[logback-user] how to graceful shutdown logback with AsyncAppenders and without immediateFlush

Michael Reinhold mike at coursescheduler.io
Wed Mar 19 02:48:43 CET 2014


Hi Gena,

Thanks for the detailed response - I'll try to be as thorough in return!

I agree completely with you that a timeout of 0 (meaning wait for the
worker thread to join, regardless of the time it takes) makes a lot of
sense for local appenders, such as the RollingFileAppender example you
gave. On the other hand, when the appender has a high latency, perhaps
because the appender is sending the log events to a remote system
(database, cloud service, syslog daemon, etc), it may not be feasible for
the JVM to wait indefinitely for log events to flush. For instance, sending
log events to Loggly (http://www.loggly.com) can have latencies between 200
and 600ms. Depending on the queue depth, this could take a very long time
to flush completely. For some environments, it *may* be preferable to drop
log events over taking multiple minutes to flush the log queue. For other
environments, the log events may be important enough to stall the JVM
shutdown indefinitely. For this reason, we determined that it made the most
sense to make the join call timeout configurable, using the previously
hardcoded value as a default in order to keep the semantics the same. This
way, the application developer can determine what is correct for the
application by specifying an appropriate timeout value.
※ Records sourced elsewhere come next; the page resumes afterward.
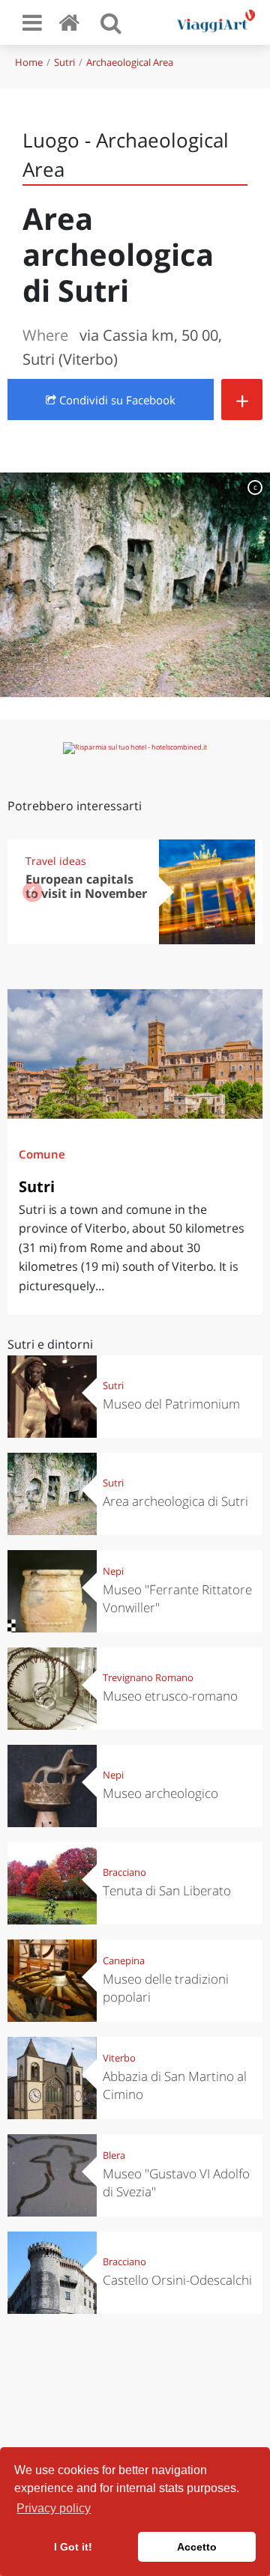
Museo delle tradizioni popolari (166, 1987)
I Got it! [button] (73, 2547)
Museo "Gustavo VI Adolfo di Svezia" (176, 2182)
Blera (114, 2155)
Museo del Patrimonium (171, 1403)
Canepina (124, 1960)
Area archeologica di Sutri (175, 1501)
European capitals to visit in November (86, 886)
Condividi (116, 399)
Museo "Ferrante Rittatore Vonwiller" (177, 1598)
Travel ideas (56, 861)
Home (29, 62)
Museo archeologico (160, 1793)
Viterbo (119, 2058)
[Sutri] (135, 1054)
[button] (237, 891)
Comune (42, 1153)
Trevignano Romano (148, 1677)
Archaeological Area (129, 62)
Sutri (64, 62)
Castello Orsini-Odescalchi (177, 2279)
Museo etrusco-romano (170, 1695)
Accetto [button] (197, 2547)
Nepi (113, 1571)
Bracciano (124, 1872)
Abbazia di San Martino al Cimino (175, 2085)
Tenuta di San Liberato (167, 1890)
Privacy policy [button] (53, 2508)
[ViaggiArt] (72, 22)
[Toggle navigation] (32, 22)
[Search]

Of course any events posted to a logger after calling LoggerContext.stop
will be ignored - Logback only makes guarantees about events submitted to
loggers that have been started. Since LoggerContext.stop stops all loggers
and appenders, any subsequent log messages will not be appended to the
target, which makes perfect sense. The key aspect here is that
LoggerContext.stop should not be called unless no more log events are
expected. In some cases, the application may be able to call it right
before System.exit, but as discussed in other scenarios it may need to be
triggered via a shutdown hook.

I mis-understood your solution - I got the impression that you were
suggesting that the user code would have to change the Logback mode.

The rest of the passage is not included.